> [Work order 1]
In the passage about the teenage plays, who wrote DNA?
> [Work order 2]
Copy out the passage about the teenage plays starting at "He is directing" and ending at "Theatre in London.".
> [Work order 3]
Continue the passage about the teenage plays from its last sentence.

> [Passage to read]
┄┄┄┄┄┄

He is directing three plays for teenagers, covering difficult issues such as unwanted pregnancy, but not lasting more than an hour, at the National Theatre in London.

Baby Girl by Roy Williams is about 13-year-old Kelle, who is a virgin until she meets Nathan and gets pregnant. "Roy Williams has taken an unflinching gaze at the issue of sexual relations of teenagers and faced it with a great deal of humour," says Miller. DNA by Dennis Kelly is about a group of teenagers who think they have killed a boy. "It explores the dark side of the group mentality," says Miller.

Finally, The Miracle by Lin Coghlan is about the life of 12-year-old Veronica, whose life changes forever when a holy statue arrives in her bedroom. "The play has an extraordinarily redemptive quality," says Miller. "It looks at a whole community who feel stuck in their lives and shows the possibility for change."

┄┄┄┄┄┄

> [Data provided]

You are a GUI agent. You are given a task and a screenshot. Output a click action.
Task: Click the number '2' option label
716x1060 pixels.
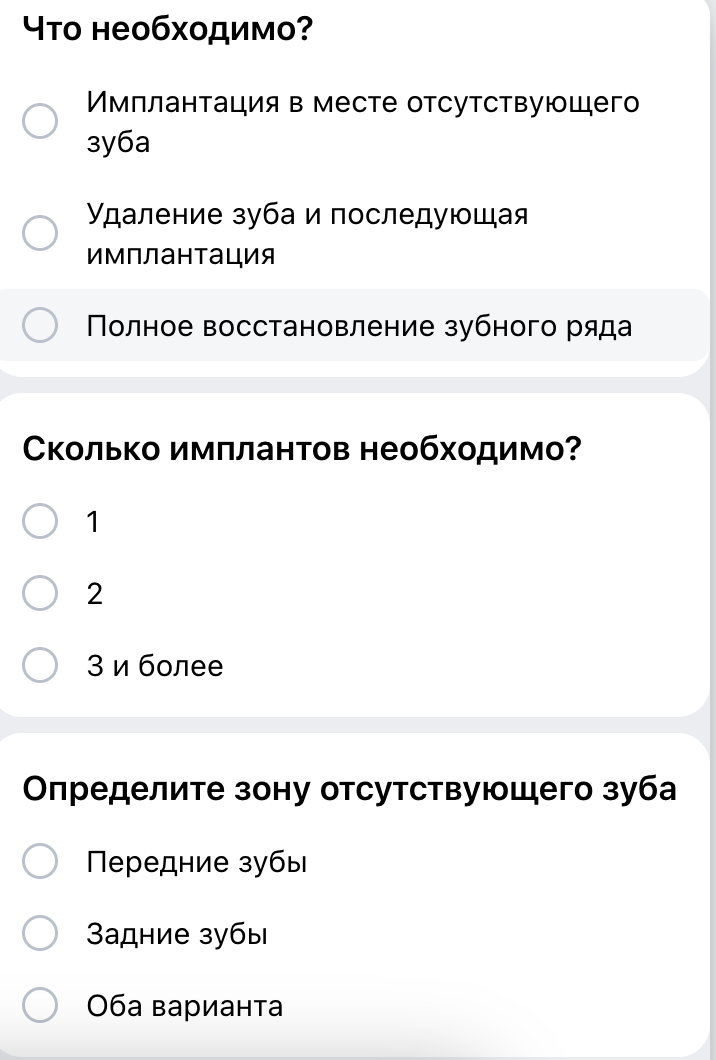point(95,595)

┄┄┄┄┄┄

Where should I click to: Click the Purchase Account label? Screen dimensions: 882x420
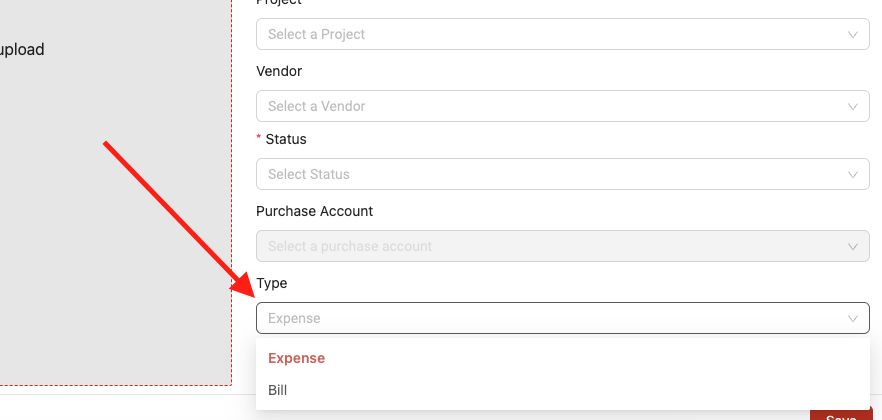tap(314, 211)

┄┄┄┄┄┄

> [Response box 1]
Dennis Kelly

> [Response box 2]
He is directing three plays for teenagers, covering difficult issues such as unwanted pregnancy, but not lasting more than an hour, at the National Theatre in London.

> [Response box 3]
The trio of plays were originally commissioned for the NT Connections programme, which gives performers from schools and colleges all over the UK, aged 11 to 19 years old, the chance to produce and perform in 10 new plays a year. Now a cast of 20 young professional actors will take on the roles to entice more teenagers to the theatre.

"There is definitely a gap in the teenage market. We have many children's and adult's plays – but very few for teenagers," says Miller.

"The great discovery the NT has made since the staging of His Dark Materials in 2004 – and then the trio of productions, also taken from the Connections programme, Burn, Citizenship and Chatroom – is that there is a vast untapped enthusiasm in the older teenager to come and see plays that really nobody had properly produced for before," concludes Miller.